The following is adapted from a speech John de Graaf delivered to the annual gala of the Northwest Progressive Institute on Mercer Island, Washington, June 9, 2010.

You may have noticed that the subject of happiness is hot right now. In the past year and a half, more than 27,000 books and articles have been written on the subject. But the interest in happiness is not entirely new.

Once upon a time, in a far-off land of green valleys and soaring mountains, a boy of 16 was crowned King—and began in a quiet way to change the world. The year was 1972—not so long ago. The faraway land was a tiny Himalayan Kingdom called Bhutan, thought of by many as the model for Shangri-La. And the 16-year-old king was Jigme Wangchuck, who, when asked what he would do to increase Bhutan’s Gross National Product, replied that, as far as he was concerned, “Gross National Happiness is more important than Gross National Product.” And Gross National Happiness would be the goal of his reign.
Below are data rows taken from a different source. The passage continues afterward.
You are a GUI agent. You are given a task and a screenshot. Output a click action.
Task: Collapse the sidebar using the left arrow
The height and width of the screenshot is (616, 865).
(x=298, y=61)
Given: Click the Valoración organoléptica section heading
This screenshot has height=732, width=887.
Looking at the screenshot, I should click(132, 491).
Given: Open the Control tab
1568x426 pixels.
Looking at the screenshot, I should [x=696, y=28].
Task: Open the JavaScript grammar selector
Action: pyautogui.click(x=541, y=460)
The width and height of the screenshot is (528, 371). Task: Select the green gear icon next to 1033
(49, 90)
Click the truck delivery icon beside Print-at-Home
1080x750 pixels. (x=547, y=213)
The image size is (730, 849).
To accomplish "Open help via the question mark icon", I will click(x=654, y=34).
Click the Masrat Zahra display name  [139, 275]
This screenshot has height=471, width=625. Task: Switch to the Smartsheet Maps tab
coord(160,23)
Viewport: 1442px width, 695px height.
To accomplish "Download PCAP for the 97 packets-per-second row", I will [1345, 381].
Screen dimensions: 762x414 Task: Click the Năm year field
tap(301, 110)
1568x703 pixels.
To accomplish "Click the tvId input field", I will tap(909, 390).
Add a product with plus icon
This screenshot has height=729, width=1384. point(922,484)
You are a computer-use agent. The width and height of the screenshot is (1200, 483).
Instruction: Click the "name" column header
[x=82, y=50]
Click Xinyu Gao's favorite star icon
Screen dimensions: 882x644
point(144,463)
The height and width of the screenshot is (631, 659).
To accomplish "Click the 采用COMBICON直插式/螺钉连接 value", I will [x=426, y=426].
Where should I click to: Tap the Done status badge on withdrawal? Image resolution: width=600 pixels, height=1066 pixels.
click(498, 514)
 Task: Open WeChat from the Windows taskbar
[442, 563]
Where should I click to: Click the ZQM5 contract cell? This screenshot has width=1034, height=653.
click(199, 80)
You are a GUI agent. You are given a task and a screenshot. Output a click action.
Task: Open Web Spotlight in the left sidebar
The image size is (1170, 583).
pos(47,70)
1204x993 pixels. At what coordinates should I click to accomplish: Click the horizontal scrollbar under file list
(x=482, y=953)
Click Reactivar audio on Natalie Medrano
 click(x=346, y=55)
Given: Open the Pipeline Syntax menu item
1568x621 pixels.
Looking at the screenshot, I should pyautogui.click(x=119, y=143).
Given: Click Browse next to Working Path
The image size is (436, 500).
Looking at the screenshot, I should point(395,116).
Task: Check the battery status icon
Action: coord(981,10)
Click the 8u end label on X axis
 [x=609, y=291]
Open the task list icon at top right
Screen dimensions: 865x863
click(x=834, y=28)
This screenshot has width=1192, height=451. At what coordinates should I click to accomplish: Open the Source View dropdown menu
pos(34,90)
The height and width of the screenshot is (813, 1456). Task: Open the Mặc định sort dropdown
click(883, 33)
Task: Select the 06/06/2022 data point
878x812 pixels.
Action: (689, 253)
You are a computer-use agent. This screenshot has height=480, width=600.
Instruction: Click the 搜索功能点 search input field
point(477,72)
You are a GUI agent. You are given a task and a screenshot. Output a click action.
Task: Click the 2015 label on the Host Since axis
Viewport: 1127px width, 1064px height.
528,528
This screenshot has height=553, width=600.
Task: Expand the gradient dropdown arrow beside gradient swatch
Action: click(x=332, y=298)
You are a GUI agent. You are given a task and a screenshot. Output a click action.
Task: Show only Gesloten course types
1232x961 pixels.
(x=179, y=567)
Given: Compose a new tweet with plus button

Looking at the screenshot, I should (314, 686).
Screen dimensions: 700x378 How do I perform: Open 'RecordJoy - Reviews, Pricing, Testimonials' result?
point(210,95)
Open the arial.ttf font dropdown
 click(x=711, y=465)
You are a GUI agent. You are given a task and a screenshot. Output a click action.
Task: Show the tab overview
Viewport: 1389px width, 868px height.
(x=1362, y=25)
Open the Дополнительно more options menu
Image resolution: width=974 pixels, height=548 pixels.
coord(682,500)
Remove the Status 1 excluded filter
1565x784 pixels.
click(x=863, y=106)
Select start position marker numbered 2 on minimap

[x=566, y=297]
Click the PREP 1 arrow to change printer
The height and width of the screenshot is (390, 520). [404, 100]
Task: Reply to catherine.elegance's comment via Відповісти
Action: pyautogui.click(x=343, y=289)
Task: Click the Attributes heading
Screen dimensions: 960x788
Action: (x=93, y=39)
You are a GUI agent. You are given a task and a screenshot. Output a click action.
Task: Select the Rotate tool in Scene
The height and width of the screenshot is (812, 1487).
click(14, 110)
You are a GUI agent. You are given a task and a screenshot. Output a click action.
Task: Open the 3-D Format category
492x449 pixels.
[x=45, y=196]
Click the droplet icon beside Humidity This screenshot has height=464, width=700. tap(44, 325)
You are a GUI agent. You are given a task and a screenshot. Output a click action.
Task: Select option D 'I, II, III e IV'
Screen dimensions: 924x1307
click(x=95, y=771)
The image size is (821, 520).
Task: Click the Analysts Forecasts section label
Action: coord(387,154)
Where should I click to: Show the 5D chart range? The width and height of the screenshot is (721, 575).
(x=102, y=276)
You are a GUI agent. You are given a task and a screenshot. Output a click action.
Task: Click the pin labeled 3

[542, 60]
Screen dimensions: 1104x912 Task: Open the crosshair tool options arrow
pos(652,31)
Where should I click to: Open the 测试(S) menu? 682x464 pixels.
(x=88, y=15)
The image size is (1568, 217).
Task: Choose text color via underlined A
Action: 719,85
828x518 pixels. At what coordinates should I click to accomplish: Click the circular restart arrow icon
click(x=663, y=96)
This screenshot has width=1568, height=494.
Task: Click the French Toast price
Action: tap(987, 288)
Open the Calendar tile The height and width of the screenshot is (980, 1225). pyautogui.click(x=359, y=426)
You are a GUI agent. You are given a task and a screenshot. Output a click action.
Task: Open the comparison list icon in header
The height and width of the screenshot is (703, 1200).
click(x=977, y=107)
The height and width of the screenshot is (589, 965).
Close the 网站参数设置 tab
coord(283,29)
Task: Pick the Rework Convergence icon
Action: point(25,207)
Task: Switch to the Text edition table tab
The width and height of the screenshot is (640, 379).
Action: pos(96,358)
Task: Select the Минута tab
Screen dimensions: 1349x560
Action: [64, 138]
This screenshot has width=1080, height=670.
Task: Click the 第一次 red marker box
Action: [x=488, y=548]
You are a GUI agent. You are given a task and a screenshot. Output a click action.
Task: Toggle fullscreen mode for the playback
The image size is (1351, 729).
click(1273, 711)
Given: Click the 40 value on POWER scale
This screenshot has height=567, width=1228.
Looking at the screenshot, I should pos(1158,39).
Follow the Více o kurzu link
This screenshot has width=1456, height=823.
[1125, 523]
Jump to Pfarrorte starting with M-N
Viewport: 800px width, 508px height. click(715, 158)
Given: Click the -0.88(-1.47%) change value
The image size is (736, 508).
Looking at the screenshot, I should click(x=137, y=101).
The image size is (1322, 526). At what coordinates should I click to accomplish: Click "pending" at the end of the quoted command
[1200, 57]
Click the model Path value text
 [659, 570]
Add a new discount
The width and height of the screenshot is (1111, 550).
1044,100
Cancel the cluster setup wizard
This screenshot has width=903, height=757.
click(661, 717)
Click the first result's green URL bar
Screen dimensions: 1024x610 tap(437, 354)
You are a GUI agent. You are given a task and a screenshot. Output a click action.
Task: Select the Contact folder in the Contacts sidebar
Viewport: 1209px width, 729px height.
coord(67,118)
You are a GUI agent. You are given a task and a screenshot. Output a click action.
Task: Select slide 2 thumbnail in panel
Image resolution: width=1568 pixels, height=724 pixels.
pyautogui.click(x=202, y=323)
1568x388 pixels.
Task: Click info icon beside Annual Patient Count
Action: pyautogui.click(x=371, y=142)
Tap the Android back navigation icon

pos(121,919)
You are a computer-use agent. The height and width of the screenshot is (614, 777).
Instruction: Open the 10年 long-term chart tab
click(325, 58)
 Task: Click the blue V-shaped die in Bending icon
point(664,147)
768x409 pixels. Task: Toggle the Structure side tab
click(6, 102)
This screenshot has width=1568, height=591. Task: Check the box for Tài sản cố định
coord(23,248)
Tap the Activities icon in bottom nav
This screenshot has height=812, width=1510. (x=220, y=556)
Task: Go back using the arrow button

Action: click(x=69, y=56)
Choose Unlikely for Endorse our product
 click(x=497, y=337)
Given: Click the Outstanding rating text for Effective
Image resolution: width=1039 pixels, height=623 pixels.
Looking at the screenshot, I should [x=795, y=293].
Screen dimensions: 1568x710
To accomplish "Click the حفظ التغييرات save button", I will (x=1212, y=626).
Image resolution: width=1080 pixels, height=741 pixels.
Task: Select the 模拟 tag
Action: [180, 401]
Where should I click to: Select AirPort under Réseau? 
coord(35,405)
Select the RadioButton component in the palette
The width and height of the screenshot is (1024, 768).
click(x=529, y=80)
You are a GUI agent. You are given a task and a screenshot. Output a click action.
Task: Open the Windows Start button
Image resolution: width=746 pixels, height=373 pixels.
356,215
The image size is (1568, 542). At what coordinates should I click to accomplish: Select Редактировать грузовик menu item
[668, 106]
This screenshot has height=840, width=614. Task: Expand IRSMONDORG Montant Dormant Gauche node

Now if any leader, young or old, had made those remarks here in the United States, he or she would have received a few polite chuckles perhaps, then a collective yawn, and an exhortation to get real and get back to making money. But the people of Bhutan take their kings very seriously, and slowly over the next 38 years, they began to put a little meat on the concept of Gross National Happiness. They wanted to figure out how to measure it, how to enhance it through government and social policies, and how to educate themselves about the behaviors that lead to greater joy. So they invited leading “happiness scientists” to their once isolated land—psychologists and economists and ecologists and philosophers and sociologists and experts in health and in the creation of scientific surveys.